Cider with Rosie celebrates a past that never existed

By George Monbiot. Published in the Guardian 27th May 1997.

When Laurie Lee died a fortnight ago, the heart of England missed a beat. Cider with Rosie is one of those very rare books which almost every literate person in Britain has read. Unlike Richard II, Chaucer’s Prologue or even Lord of the Flies, which were also mercilessly inflicted on us at school, this small plain tale of an ordinary village boy’s life has enchanted almost everyone.

It is, of course, beautifully written, with an attention to the microscopic that suggests both a supernatural memory and a voluptuous imagination. But it also captures something that all of us, in this world of perpetual upheaval, crave. Cider with Rosie is the tale of a place that, though threatened, has undergone no significant changes in millenia. “The village”, Lee tells us, “in fact was like a deep-running cave still linked to its antic past … we just had time to inherit, to inherit and dimly know – the blood and beliefs of generations who had been in this valley since the Stone Age.”

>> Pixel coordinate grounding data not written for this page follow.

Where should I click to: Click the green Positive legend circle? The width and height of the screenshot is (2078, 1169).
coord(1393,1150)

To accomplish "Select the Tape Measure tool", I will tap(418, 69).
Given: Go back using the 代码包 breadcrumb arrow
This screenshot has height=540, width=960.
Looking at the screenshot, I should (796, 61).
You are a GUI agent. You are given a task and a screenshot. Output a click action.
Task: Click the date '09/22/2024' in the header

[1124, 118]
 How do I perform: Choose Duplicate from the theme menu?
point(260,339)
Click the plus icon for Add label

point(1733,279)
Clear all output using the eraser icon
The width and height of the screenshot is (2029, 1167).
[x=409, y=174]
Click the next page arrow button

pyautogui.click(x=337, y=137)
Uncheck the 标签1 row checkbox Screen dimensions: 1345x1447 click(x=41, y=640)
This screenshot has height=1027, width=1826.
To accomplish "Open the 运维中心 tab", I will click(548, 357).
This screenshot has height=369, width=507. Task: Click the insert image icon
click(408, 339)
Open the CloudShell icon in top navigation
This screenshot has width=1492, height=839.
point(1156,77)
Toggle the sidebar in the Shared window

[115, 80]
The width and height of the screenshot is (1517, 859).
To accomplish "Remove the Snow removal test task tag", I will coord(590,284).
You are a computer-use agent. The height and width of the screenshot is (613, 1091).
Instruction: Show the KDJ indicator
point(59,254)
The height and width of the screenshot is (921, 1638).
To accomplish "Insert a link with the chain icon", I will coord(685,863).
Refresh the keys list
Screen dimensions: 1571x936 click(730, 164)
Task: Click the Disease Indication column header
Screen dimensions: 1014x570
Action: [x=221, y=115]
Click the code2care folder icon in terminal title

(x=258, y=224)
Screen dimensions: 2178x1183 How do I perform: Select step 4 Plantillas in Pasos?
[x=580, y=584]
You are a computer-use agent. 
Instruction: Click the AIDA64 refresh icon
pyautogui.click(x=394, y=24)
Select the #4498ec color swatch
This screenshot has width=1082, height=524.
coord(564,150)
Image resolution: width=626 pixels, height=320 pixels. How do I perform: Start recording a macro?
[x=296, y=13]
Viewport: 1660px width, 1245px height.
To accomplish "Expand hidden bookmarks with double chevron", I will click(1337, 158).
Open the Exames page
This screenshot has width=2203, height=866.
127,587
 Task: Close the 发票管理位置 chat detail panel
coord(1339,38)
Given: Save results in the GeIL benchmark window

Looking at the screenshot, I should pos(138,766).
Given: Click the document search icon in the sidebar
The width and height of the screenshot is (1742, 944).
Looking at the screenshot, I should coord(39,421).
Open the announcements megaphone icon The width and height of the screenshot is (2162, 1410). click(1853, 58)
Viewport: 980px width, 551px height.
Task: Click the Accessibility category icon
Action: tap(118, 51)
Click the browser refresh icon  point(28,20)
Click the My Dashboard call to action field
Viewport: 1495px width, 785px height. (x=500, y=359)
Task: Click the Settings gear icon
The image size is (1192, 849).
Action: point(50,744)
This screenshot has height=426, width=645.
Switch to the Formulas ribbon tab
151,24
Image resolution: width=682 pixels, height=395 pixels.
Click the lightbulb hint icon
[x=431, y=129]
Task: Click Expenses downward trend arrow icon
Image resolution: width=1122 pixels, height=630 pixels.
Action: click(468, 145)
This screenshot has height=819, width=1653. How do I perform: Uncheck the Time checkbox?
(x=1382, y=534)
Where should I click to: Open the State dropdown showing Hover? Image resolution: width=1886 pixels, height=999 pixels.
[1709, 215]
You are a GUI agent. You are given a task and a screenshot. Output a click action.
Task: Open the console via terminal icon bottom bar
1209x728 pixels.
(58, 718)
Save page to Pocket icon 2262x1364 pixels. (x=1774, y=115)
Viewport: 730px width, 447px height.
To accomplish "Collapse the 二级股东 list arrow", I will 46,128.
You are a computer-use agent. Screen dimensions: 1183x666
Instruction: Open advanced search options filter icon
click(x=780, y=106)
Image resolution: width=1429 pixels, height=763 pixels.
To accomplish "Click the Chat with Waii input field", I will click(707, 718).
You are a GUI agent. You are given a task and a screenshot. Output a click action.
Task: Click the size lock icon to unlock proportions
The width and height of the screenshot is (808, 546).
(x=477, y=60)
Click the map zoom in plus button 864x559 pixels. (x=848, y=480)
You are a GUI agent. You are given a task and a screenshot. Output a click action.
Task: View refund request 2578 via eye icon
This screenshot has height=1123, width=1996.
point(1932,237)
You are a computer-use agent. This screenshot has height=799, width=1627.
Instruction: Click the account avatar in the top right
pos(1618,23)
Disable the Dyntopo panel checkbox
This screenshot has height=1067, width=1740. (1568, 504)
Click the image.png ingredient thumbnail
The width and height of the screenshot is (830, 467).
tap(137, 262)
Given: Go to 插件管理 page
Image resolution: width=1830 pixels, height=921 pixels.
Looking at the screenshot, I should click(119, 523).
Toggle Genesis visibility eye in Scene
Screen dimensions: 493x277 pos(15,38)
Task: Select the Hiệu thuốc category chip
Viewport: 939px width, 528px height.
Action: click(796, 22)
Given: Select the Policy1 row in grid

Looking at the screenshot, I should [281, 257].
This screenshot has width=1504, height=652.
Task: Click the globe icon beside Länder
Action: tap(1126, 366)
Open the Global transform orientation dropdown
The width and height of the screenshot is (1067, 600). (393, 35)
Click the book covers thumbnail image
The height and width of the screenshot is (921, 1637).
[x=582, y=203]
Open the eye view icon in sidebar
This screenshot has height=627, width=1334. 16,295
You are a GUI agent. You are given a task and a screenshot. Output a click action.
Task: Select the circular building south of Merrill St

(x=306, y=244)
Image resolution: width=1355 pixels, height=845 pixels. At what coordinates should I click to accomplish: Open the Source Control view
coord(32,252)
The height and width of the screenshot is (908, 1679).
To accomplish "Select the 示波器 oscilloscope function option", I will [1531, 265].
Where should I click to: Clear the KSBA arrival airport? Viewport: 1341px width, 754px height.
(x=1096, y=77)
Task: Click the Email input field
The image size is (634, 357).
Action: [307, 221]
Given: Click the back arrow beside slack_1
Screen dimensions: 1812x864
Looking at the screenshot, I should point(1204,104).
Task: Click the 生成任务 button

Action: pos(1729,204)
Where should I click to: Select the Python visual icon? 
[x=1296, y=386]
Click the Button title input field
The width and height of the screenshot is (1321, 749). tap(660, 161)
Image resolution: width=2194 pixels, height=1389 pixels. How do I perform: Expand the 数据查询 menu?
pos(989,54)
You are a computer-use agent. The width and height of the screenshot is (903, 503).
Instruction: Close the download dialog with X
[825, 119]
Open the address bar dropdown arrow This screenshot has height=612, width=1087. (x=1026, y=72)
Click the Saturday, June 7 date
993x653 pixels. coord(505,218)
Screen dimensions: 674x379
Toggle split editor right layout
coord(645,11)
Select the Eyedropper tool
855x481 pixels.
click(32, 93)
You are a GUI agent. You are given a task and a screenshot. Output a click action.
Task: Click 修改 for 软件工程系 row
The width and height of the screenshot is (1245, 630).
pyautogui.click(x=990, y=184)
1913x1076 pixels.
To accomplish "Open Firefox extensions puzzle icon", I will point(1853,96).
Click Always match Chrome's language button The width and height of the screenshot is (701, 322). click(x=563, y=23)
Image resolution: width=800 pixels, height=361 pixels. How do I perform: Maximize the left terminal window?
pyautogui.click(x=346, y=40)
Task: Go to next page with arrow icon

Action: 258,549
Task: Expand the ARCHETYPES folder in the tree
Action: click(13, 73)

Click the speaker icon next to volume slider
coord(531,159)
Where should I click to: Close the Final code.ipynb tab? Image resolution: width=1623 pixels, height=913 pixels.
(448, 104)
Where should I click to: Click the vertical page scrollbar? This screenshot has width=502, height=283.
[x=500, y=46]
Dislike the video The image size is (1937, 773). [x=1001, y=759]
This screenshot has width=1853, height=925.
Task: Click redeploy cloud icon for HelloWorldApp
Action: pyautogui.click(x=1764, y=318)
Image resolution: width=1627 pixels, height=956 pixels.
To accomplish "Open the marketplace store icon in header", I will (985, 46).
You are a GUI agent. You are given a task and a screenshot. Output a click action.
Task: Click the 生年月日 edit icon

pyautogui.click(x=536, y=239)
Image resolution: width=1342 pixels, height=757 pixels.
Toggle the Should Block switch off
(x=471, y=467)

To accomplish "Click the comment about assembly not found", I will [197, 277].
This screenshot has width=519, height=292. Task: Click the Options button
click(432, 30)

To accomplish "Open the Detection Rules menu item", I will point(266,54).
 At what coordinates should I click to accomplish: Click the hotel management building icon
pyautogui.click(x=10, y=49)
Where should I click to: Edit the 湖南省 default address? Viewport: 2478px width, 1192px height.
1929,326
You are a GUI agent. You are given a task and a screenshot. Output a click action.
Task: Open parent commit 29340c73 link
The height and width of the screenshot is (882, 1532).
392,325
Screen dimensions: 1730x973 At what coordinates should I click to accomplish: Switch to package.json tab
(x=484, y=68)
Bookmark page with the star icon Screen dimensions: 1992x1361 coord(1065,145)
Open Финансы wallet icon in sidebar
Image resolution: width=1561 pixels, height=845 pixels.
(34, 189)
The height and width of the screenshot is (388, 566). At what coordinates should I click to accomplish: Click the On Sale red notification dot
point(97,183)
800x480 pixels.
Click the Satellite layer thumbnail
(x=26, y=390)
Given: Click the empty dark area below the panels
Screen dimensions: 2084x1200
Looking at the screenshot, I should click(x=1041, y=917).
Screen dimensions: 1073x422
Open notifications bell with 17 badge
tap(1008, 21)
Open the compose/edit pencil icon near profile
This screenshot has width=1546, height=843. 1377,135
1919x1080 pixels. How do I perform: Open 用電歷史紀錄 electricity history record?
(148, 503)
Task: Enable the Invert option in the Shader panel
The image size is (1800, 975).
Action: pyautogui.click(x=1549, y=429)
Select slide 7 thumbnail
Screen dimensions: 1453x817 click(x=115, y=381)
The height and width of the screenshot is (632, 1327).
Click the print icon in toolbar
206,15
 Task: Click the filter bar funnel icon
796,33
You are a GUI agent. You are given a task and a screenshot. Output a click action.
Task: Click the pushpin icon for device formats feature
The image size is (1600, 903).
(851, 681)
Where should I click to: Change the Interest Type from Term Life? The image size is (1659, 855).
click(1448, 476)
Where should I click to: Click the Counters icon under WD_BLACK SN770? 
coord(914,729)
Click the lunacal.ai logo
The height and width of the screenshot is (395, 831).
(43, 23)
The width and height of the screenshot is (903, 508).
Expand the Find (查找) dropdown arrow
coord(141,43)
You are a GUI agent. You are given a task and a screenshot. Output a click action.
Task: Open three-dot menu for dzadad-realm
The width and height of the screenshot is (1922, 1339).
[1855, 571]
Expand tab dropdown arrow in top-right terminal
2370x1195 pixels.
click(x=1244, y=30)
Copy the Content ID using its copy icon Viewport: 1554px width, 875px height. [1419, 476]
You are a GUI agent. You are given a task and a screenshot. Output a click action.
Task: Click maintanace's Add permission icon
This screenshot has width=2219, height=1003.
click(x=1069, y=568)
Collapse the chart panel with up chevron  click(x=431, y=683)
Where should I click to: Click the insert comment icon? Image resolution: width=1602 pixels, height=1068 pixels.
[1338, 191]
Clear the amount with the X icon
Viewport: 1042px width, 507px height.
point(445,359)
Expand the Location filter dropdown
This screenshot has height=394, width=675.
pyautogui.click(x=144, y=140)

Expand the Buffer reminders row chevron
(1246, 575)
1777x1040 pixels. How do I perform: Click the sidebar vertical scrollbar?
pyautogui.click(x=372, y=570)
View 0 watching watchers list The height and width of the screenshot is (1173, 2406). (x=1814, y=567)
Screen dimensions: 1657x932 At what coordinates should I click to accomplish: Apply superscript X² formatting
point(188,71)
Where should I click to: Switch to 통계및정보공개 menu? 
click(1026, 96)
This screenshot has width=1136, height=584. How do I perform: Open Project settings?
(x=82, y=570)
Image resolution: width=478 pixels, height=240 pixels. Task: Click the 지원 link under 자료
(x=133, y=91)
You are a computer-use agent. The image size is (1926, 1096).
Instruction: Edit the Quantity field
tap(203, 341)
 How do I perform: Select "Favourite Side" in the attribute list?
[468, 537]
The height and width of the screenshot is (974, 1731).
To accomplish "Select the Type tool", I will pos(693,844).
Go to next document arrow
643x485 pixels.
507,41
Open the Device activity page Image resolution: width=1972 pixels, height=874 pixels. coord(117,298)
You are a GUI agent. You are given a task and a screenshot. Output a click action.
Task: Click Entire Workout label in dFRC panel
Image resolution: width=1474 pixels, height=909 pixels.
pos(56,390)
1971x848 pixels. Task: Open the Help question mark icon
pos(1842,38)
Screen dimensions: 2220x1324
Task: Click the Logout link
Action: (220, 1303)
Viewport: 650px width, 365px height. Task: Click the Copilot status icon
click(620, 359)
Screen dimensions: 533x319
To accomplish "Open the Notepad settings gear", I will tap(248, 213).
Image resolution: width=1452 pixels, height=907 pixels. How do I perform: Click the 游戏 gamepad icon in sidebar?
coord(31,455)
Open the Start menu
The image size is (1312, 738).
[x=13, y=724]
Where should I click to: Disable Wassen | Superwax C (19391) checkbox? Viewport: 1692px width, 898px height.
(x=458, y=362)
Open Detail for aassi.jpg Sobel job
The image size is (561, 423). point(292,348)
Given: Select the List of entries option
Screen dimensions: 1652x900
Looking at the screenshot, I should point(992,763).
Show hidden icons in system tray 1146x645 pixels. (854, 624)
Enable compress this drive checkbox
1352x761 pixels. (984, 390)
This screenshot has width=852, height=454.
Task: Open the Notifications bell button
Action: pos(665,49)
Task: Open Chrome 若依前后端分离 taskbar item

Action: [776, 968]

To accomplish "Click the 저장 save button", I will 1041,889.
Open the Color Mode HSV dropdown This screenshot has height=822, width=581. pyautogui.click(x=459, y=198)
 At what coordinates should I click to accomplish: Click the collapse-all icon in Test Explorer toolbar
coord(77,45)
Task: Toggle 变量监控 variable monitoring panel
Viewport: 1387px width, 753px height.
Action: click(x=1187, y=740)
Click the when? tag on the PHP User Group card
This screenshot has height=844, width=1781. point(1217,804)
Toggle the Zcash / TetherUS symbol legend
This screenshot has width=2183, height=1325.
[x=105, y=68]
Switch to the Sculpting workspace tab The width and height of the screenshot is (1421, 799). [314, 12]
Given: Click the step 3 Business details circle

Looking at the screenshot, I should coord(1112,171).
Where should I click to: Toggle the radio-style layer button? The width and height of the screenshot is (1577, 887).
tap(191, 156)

Cider with Rosie is the hearse at the head of a nation in mourning, bereft of the stability and continuity of which we have been so brutally and so recently deprived. It is one of the cruellest frauds ever perpetrated upon the English people.

The history of the British countryside is a story of tumultuous change. The people of Laurie Lee’s village might still have been able to discern a whisper of the beliefs of the Stone Age, but they are unlikely to have possessed much of the first inhabitants’ blood. The limestone valleys of southern England, being well-drained and easy to cultivate with handtools, would have changed hands earlier and more often than almost anywhere else. From the early Stone Age to the Norman Conquest, periods of relative calm were terminated by violent invasion, clearance and re-population.

The rural revolutions initiated by the Conquest still reverberate through the British countryside. The enslavement of freemen, the replacement of serfdom by tenant labour and the forcible alienation of land all precipitated massive change. Repeated rioting over tithes, game laws and enclosures and the ruthless repression that always followed; the Corn Laws and their repeal; labourers’ enfranchisement and the First World War ensured that life in the countryside remained almost as uncertain as life in the towns. The period of which Laurie Lee writes was perhaps the most turbulent. The big estates were breaking up, land prices were collapsing and thousands were leaving the countryside to find work in the towns.

Of course, Laurie Lee never set out to deceive his readers. Children see – and want to see – stability, not change. Nor is he solely responsible for our misapprehensions. Bates, Housman, Vaughan Williams, Gurney and Butterworth, even Evelyn Waugh all sounded laments for the passing of an unchanged world. Strangely, thanks at least in part to their efforts, it is the traumatic interwar years whose images we cling to as the pillars of true nationhood. The British characteristics, “unamendable in all essentials”, so famously evoked by John Major are drawn from a Georgian countryside.

Our veneration of the fabled immutability of the countryside has brought it nothing but harm. Laurie Lee fought for years to stop his Slad Valley from being turned into a vast housing estate, due to have been inhabited by people jostling to experience his timeless past. At weekends the roads bellow with traffic rushing to places where time stands still.

Now that the Tory Party is confined not only to England but to the English countryside, British Conservatism has been reduced to its essence: a campaign for the retention of a bogus rural tradition. The Tories have retained control of the countryside for two reasons: people retire there in the vain hope of escaping from change, and people have to be rich to live there, as the demand for second homes and rose cottages is squeezing out the poor. Attempts to challenge the snobbery and deference, the failures of accountability and accompanying destructiveness which govern rural England are dismissed as running counter to the way the countryside and country people have always been. Writing in Country Life three weeks ago, the retired Tory MP John Patten claimed that “urban notions of the ‘politically correct’ … are swamping rural communities and rural tradition.” The cultivation of organic vegetables and laws preventing the persecution of badgers were cited as examples.

Laurie Lee records a world containing many of the things we seek in our countryside – rural employment, tranquility, safety and biodiversity – and there’s no question that these wonders did exist in his day. But we won’t recover them by seeking either to burrow back into the past or to keep things as they are. Rural peace – and the means to enjoy it without destroying it – will only come about through noisy revolution.